§ WHAT TO DO:
Repeat every line of the data exactly; the pictures stay out.

THE DATA below:

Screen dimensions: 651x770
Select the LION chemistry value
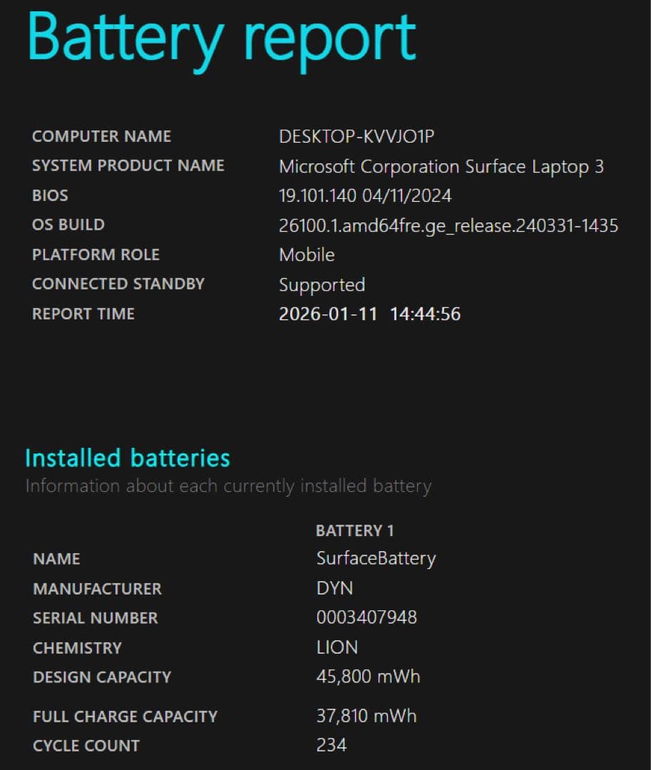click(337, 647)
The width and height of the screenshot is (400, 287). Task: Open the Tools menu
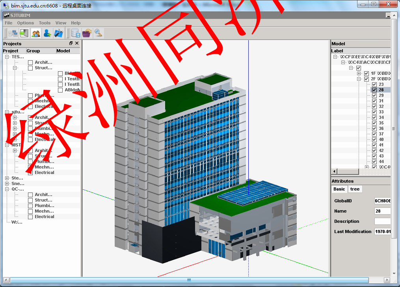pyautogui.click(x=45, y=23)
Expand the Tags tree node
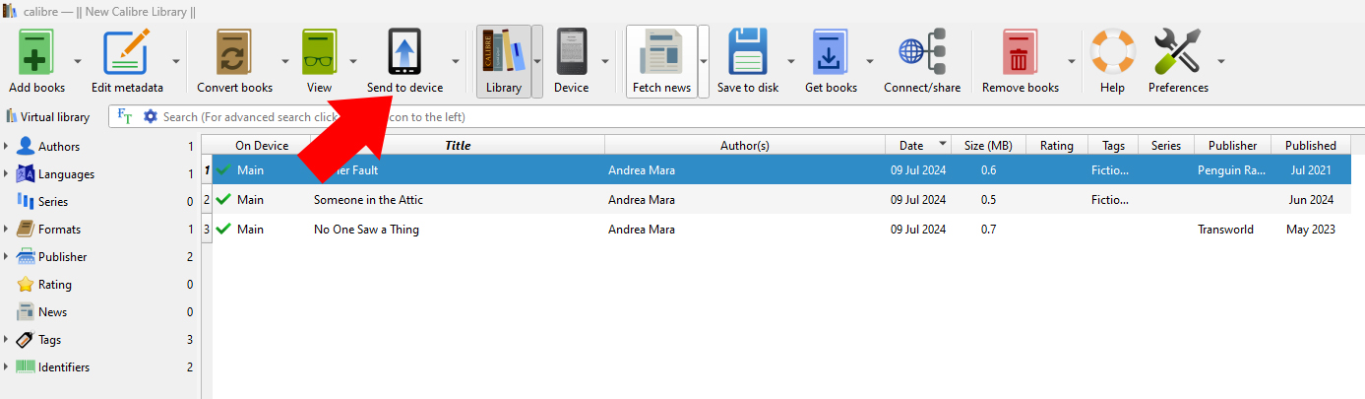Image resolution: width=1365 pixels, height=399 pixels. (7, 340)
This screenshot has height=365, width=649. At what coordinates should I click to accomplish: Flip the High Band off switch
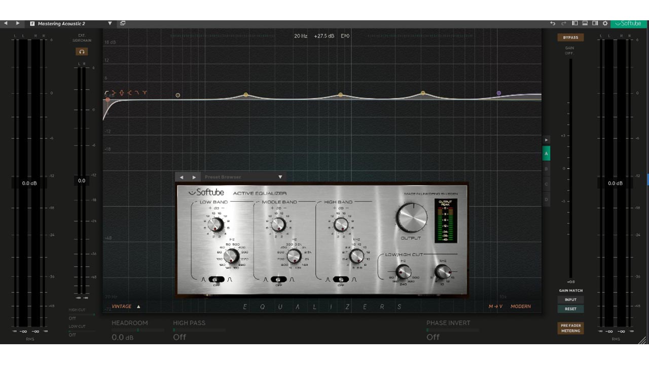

End of THE DATA.

§ SOLUTION BELOW:
Screen dimensions: 651x770
Select the LION chemistry value
click(337, 647)
The width and height of the screenshot is (400, 287). Task: Open the Tools menu
pyautogui.click(x=45, y=23)
Expand the Tags tree node
Image resolution: width=1365 pixels, height=399 pixels. (7, 340)
This screenshot has height=365, width=649. At what coordinates should I click to accomplish: Flip the High Band off switch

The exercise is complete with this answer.